- Born: November 12, 1962
- Education: Vitus Bering Kamchatka State University
- Scientific career
- Workplaces: Vitus Bering Kamchatka State University; Psychological Institute of Russian Academy of Education; National Research Nuclear University MEPhI;

= Elena Vesna =

Russian psychologist

Elena Borisovna Vesna (Елена Борисовна Весна; born 12 November 1962) is a Russian psychologist. Since 2011 she works as a Vice-rector on Educational Affairs in National Research Nuclear University MEPhI.

==Early life and career==
Graduated from Vitus Bering Kamchatka State University (former Kamchatka State Pedagogical University), earning diploma with honors in Psychology and Russian language and literature.
Received a PhD in Psychological Institute of Russian Academy of Education.

==Professional experience==
Elena Vesna started her professional career at Psychological Institute of Russian Academy of Education working as research assistant, senior lecturer, docent, professor; worked as a head of Theoretical and Applied Psychology Department in Vitus Bering Kamchatka State University.

### Provided material

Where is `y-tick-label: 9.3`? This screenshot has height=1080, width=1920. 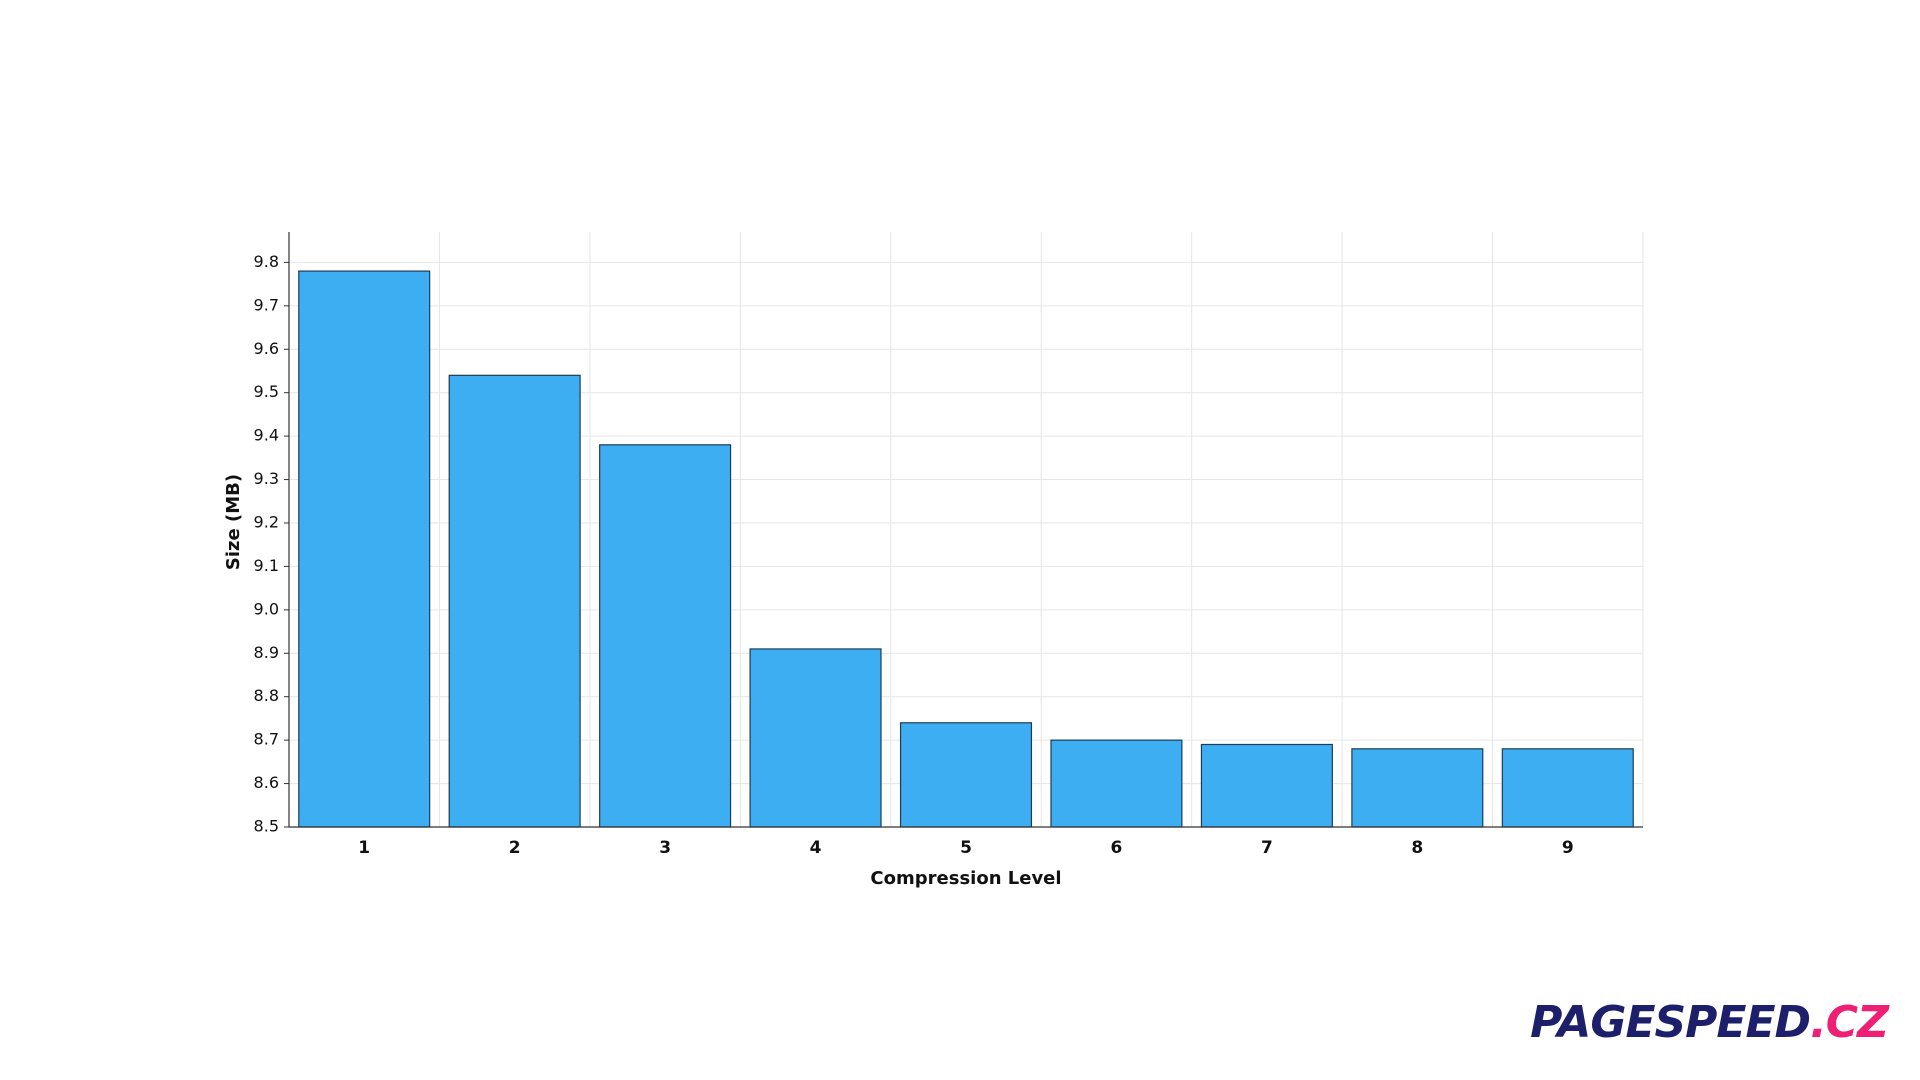 y-tick-label: 9.3 is located at coordinates (266, 478).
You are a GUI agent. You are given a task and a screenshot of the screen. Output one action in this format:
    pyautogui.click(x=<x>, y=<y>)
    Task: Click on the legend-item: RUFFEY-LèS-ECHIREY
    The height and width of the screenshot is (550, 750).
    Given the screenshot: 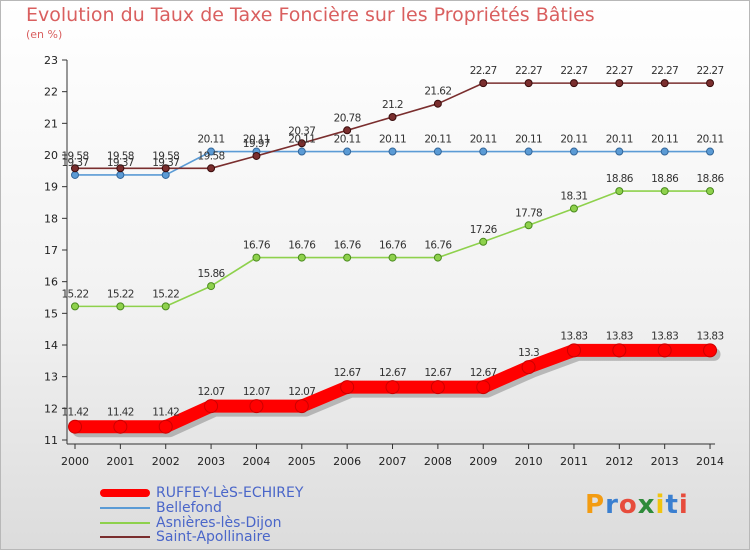 What is the action you would take?
    pyautogui.click(x=202, y=493)
    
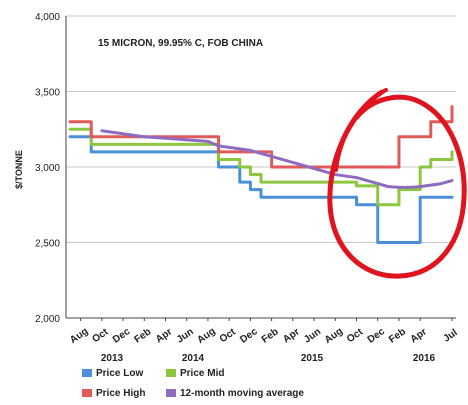 This screenshot has width=468, height=405. I want to click on y-tick-label: 2,000, so click(48, 320).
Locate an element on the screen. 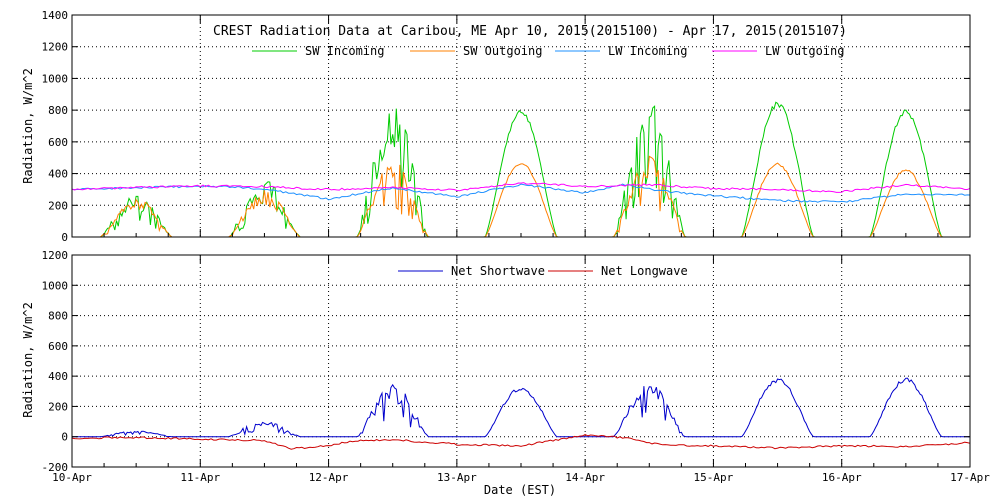  legend-label: Net Longwave is located at coordinates (644, 271).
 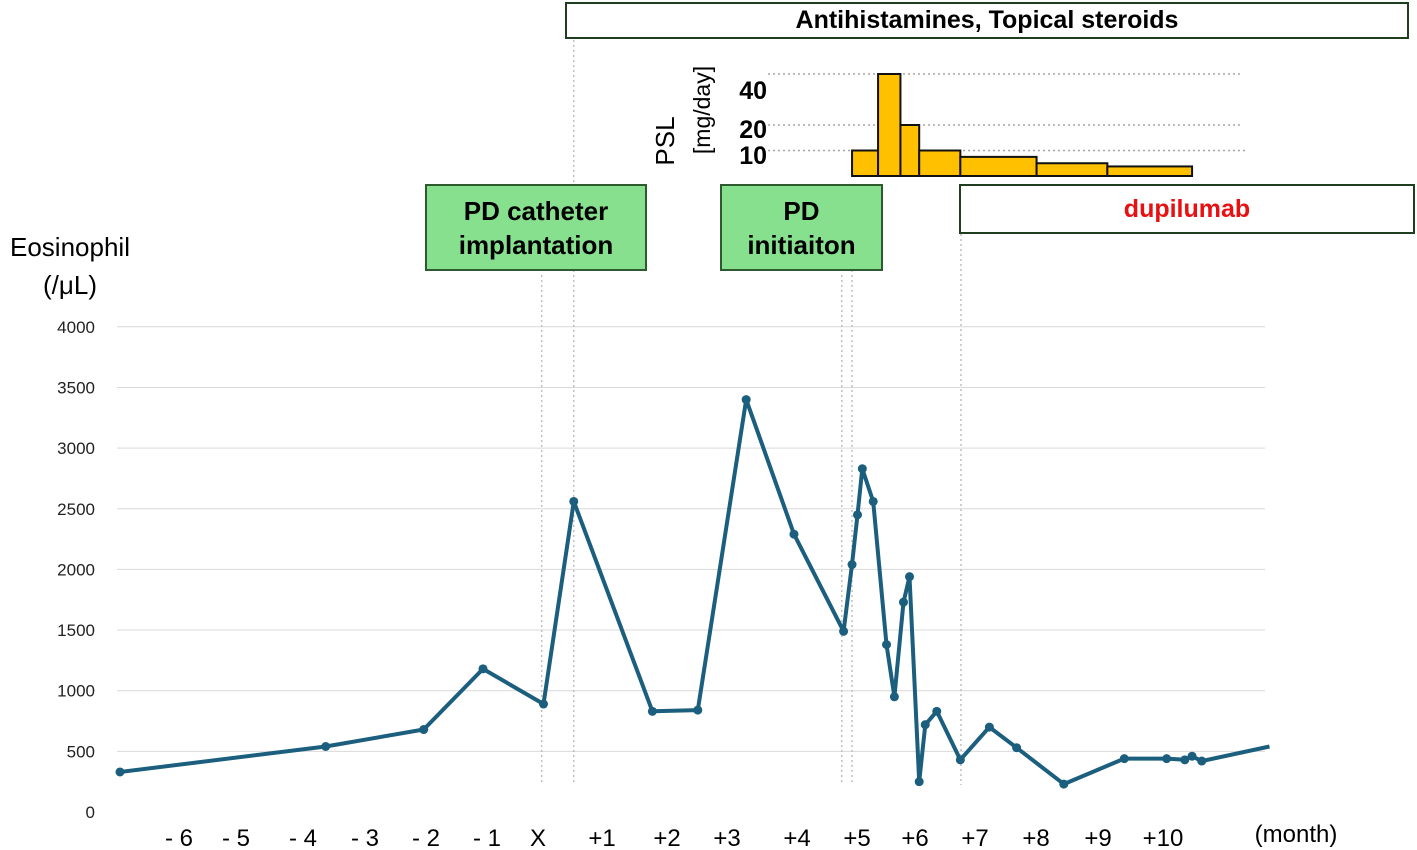 What do you see at coordinates (602, 838) in the screenshot?
I see `x-tick-label: +1` at bounding box center [602, 838].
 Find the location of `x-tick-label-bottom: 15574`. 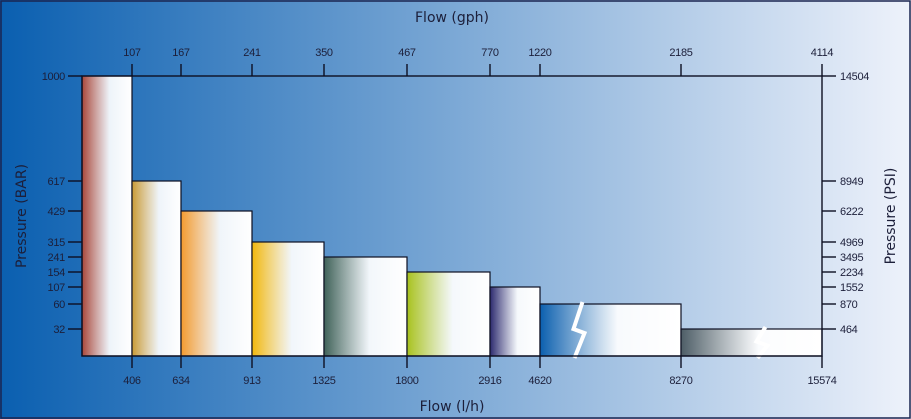

x-tick-label-bottom: 15574 is located at coordinates (822, 381).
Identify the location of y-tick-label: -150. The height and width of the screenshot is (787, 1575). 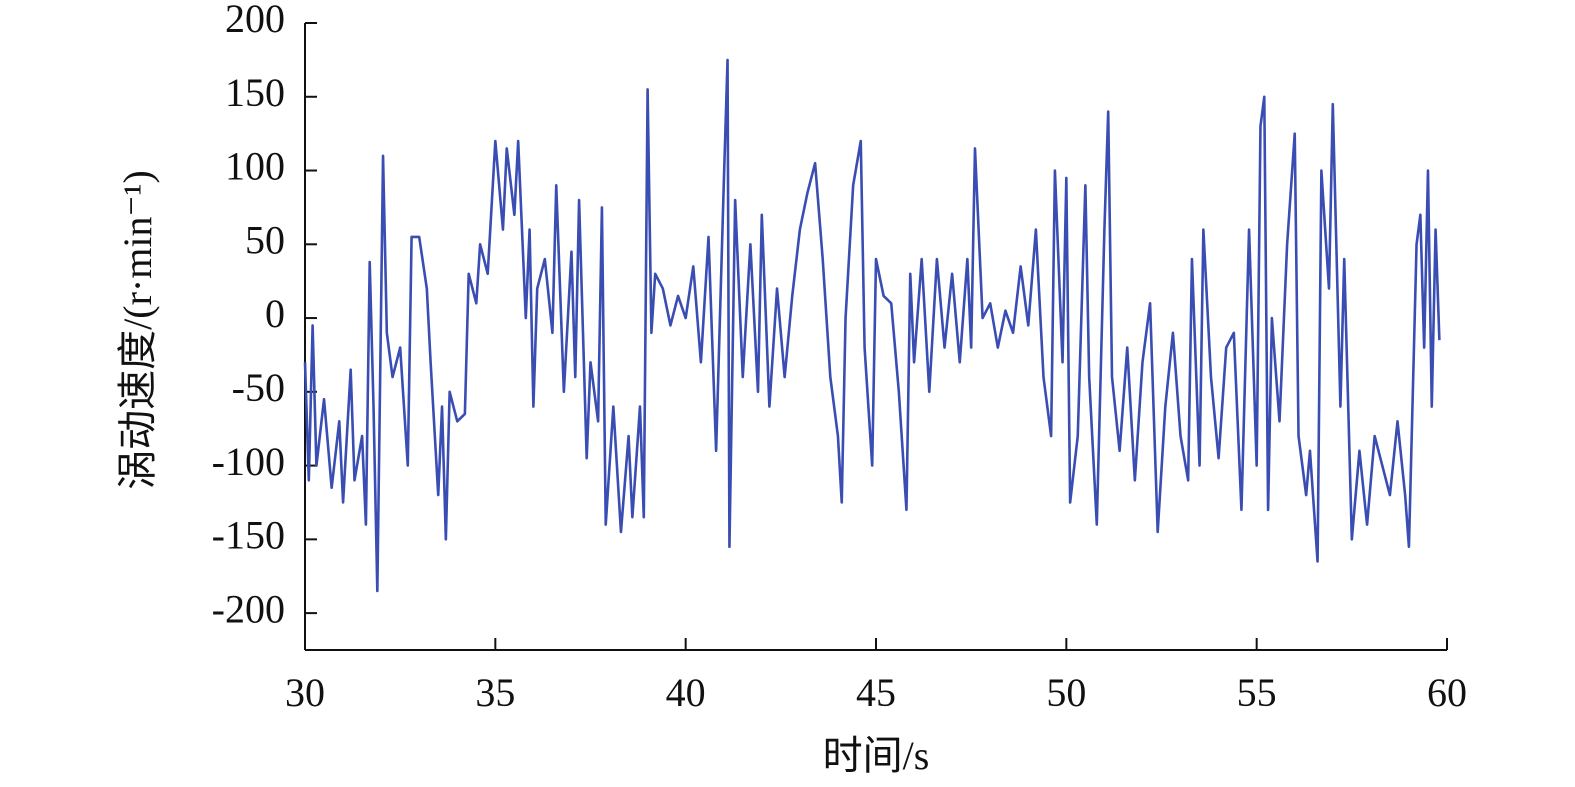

### Required actions
a. Print the part of the Elena Vesna biography starting with "- Born: November" and going on through "Nuclear University MEPhI.".
b. Answer these questions from the Elena Vesna biography:
(i) Since what year has she worked as Vice-rector on Educational Affairs at National Research Nuclear University MEPhI?
(ii) What was Vitus Bering Kamchatka State University formerly called?
(iii) Where did she receive her PhD?

### Exercise responses
a.
- Born: November 12, 1962
- Education: Vitus Bering Kamchatka State University
- Scientific career
- Workplaces: Vitus Bering Kamchatka State University; Psychological Institute of Russian Academy of Education; National Research Nuclear University MEPhI;

= Elena Vesna =

Russian psychologist

Elena Borisovna Vesna (Елена Борисовна Весна; born 12 November 1962) is a Russian psychologist. Since 2011 she works as a Vice-rector on Educational Affairs in National Research Nuclear University MEPhI.

b.
(i) 2011
(ii) Kamchatka State Pedagogical University
(iii) Psychological Institute of Russian Academy of Education